[TEXTE FOURNI]
++++++++++
Chronique 

Faux débat

Êtes-vous pour la maternelle 4 ans ou pour les CPE ? Pour la laïcité ou pour la liberté religieuse ? Pour un meilleur arrimage en immigration ou pour l’abandon de milliers de dossiers déjà déposés ?

L’actualité nous somme jour après jour de choisir notre camp autour de ce genre de fausses oppositions, qui simplifient à l’extrême des débats complexes. Comme si, dans tous les cas, être pour ceci signifiait forcément que l’on est contre cela.

Et pourtant… Pourquoi ne pourrait-on pas reconnaître à la fois les bienfaits de la maternelle 4 ans et ceux des CPE ? Pourquoi ne pourrait-on pas affirmer l’importance de la laïcité tout en respectant la liberté religieuse ? Et en quoi le fait de travailler à un meilleur arrimage entre la sélection des immigrants et le marché du travail devrait-il nous empêcher de traiter avec humanité les dossiers déjà envoyés par des candidats à l’immigration qui ne demandent qu’à travailler ?

La dernière fausse opposition du genre qui m’a frappée est celle qui a été brandie par des opposants au registre des armes à feu qui manifesteront à Montréal aujourd’hui avec le slogan « Contre le registre, pour la santé mentale ».

Ce qu’ils demandent ? De laisser tomber le registre des armes à feu pour plutôt investir les sommes qui y auraient été consacrées en santé mentale. Comme s’il fallait nécessairement choisir entre l’un ou l’autre. Comme si l’un se faisait forcément au détriment de l’autre.

Un des arguments brandis par les opposants au registre est que celui-ci stigmatise les chasseurs, qui seraient ainsi vus comme des gens dangereux, au lieu de s’en prendre au « vrai » problème en misant sur les soins en santé mentale pour les gens véritablement dangereux. Un drôle d’argument anti-stigmatisation qui, dans les faits, renforce la stigmatisation autour de la maladie mentale en l’associant faussement à la violence ou à la criminalité. Car le fait est que la grande majorité des gens souffrant de troubles mentaux ne sont pas violents.

Le lobby pro-armes aime répéter que le danger ne vient pas de l’arme à feu mais de la personne dangereuse qui tient l’arme. Mais ce discours ne résiste pas à l’analyse, comme le démontre une étude récente de l’Université du Texas publiée dans le journal Preventive Medicine. Contrairement à la croyance populaire, la majorité des symptômes de maladie mentale ne sont pas liés à la violence armée, nous dit cette étude. C’est plutôt l’accès aux armes à feu qui est le principal coupable. D’où la nécessité de mieux contrôler cet accès pour tout le monde, peu importe l’état de santé mentale, si l’on veut réduire la violence armée.
++++++++++
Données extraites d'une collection
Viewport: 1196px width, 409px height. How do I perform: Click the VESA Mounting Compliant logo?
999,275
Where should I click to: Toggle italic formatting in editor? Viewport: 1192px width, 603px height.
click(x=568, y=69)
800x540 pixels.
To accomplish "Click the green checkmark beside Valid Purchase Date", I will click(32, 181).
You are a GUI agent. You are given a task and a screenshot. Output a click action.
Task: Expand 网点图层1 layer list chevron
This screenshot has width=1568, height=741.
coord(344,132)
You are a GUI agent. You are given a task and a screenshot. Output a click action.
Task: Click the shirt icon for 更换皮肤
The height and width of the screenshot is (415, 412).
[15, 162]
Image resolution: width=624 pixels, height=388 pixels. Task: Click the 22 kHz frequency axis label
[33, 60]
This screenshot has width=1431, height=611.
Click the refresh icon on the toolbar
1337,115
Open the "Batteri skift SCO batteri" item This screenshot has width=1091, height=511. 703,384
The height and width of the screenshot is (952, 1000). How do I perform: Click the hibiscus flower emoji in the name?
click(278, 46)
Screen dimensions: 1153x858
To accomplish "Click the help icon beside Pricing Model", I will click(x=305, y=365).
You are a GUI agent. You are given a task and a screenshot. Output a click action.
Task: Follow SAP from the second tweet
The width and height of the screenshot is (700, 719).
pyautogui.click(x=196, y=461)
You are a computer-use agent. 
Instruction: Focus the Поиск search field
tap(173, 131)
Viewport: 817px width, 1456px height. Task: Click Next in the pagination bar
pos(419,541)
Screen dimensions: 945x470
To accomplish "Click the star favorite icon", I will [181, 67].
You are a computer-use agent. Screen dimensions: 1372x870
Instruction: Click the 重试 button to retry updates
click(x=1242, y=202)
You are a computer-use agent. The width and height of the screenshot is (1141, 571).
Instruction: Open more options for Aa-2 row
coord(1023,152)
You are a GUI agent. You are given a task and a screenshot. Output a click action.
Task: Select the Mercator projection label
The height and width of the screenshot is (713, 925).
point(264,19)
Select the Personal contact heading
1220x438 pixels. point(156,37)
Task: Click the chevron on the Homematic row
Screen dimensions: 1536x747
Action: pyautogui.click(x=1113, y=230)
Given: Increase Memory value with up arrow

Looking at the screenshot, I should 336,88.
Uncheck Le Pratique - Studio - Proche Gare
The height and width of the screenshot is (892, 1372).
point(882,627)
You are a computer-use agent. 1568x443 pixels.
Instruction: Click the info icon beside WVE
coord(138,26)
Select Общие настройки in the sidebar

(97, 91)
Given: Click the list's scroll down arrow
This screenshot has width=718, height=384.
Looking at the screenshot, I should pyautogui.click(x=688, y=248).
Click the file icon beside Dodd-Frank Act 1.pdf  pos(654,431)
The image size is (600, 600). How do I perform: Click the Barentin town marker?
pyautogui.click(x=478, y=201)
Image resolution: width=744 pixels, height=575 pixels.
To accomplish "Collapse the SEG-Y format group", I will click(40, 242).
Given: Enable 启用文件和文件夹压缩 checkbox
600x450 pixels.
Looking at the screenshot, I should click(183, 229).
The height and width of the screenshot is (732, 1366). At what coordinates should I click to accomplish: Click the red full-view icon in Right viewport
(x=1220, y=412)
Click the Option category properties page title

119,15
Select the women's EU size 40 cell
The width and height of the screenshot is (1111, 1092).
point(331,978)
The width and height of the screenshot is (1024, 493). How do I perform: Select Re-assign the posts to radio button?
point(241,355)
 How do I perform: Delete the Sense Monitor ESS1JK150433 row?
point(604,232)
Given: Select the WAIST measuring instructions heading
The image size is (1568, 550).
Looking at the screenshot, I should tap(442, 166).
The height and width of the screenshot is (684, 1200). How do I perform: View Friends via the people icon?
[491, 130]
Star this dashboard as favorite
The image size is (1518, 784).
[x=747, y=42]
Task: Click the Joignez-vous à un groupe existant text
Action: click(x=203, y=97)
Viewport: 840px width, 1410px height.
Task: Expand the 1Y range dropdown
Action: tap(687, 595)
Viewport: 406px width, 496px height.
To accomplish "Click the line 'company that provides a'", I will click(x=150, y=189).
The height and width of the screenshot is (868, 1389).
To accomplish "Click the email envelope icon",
++++++++++
[EXERCICES PROPOSÉS]
• 1. Indiquez si chacun des énoncés suivants concorde avec la chronique. Répondez par oui ou non et citez les mots décisifs du texte. (a) Les opposants au registre des armes à feu manifesteront à Québec. (b) L'étude de l'Université du Texas a paru dans le journal Preventive Medicine. (c) Selon la chronique, la plupart des personnes souffrant de troubles mentaux sont violentes.
• 2. D'après la chronique, quel slogan les opposants au registre des armes à feu brandiront-ils lors de leur manifestation ?

[CORRIGÉ DES EXERCICES]
• 1.
(a) Non : « qui manifesteront à Montréal aujourd’hui ».
(b) Oui : « publiée dans le journal Preventive Medicine ».
(c) Non : « la grande majorité des gens souffrant de troubles mentaux ne sont pas violents ».

• 2. « Contre le registre, pour la santé mentale ».